(Stored items)
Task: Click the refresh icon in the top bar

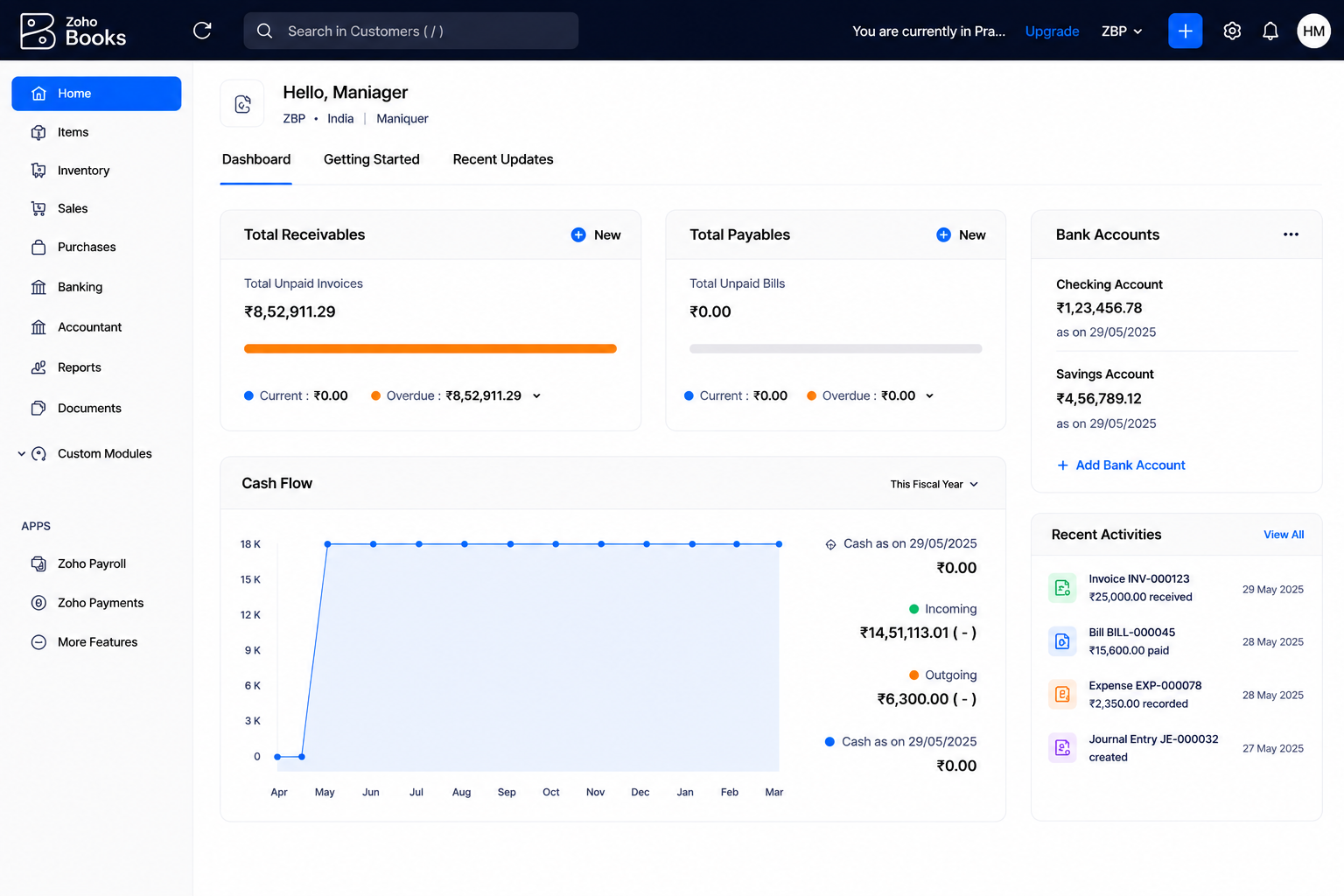Action: (x=202, y=31)
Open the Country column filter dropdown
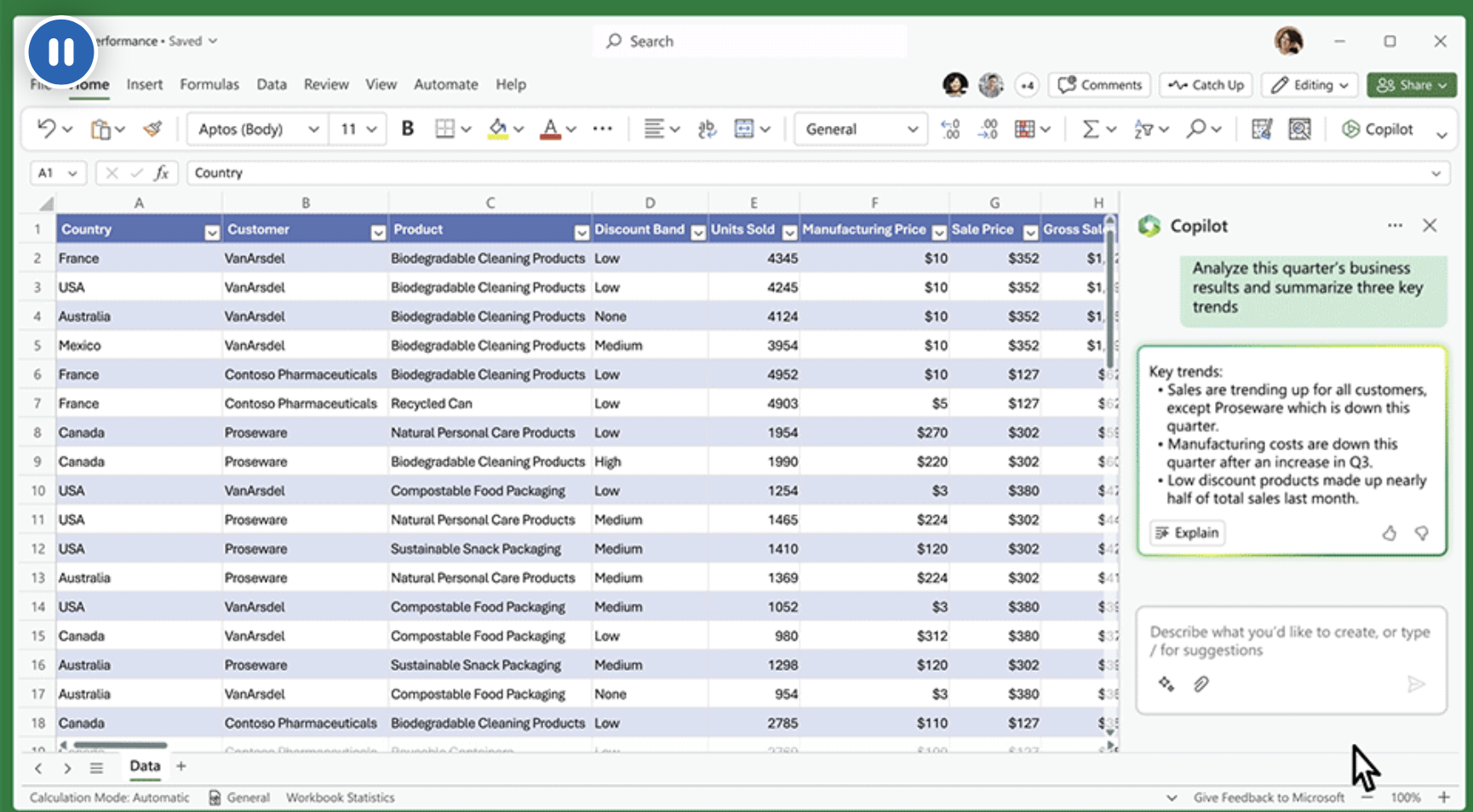This screenshot has width=1473, height=812. [x=211, y=232]
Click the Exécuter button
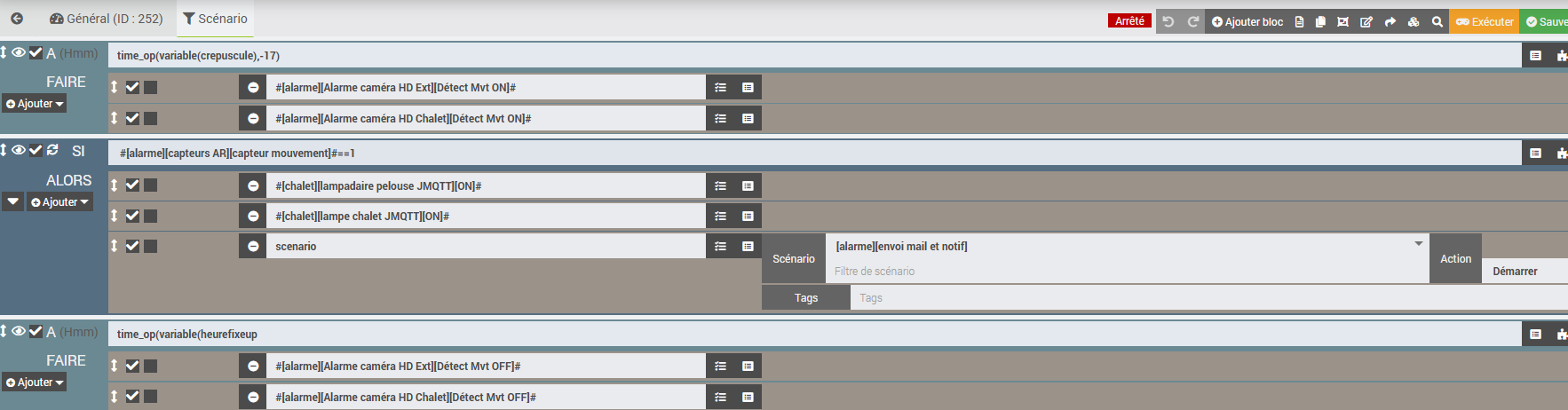1568x410 pixels. click(x=1485, y=21)
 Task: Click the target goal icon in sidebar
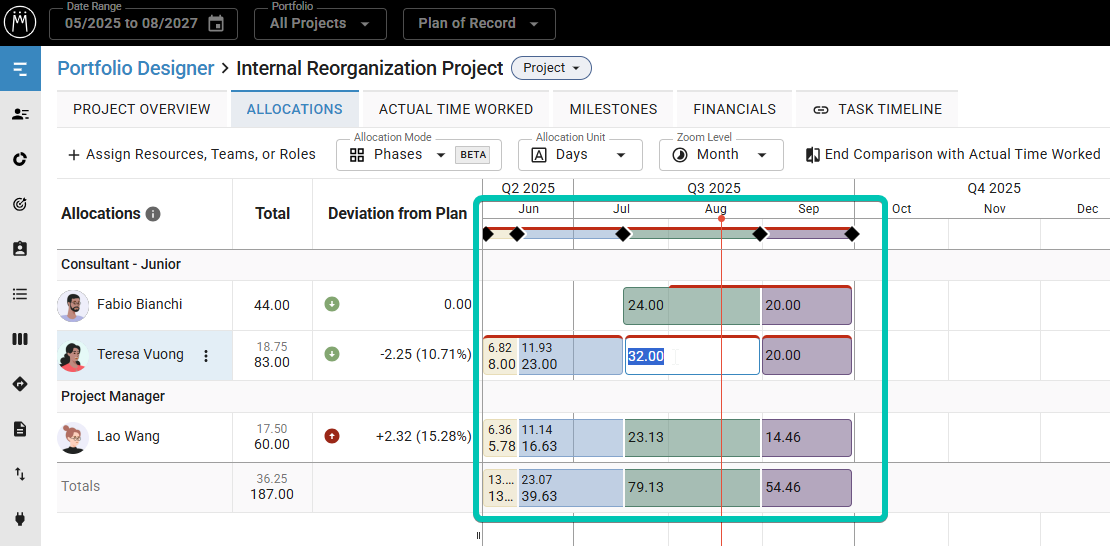point(20,204)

» WORK ITEM: Each line above must be set down exactly, though no picture should be carried over.

» SOLUTION FOR THIS TASK:
Task: Click the refresh icon in the top bar

Action: (x=202, y=31)
Open the Country column filter dropdown
This screenshot has width=1473, height=812. [x=211, y=232]
Click the Exécuter button
1568x410 pixels. click(x=1485, y=21)
 Task: Click the target goal icon in sidebar
point(20,204)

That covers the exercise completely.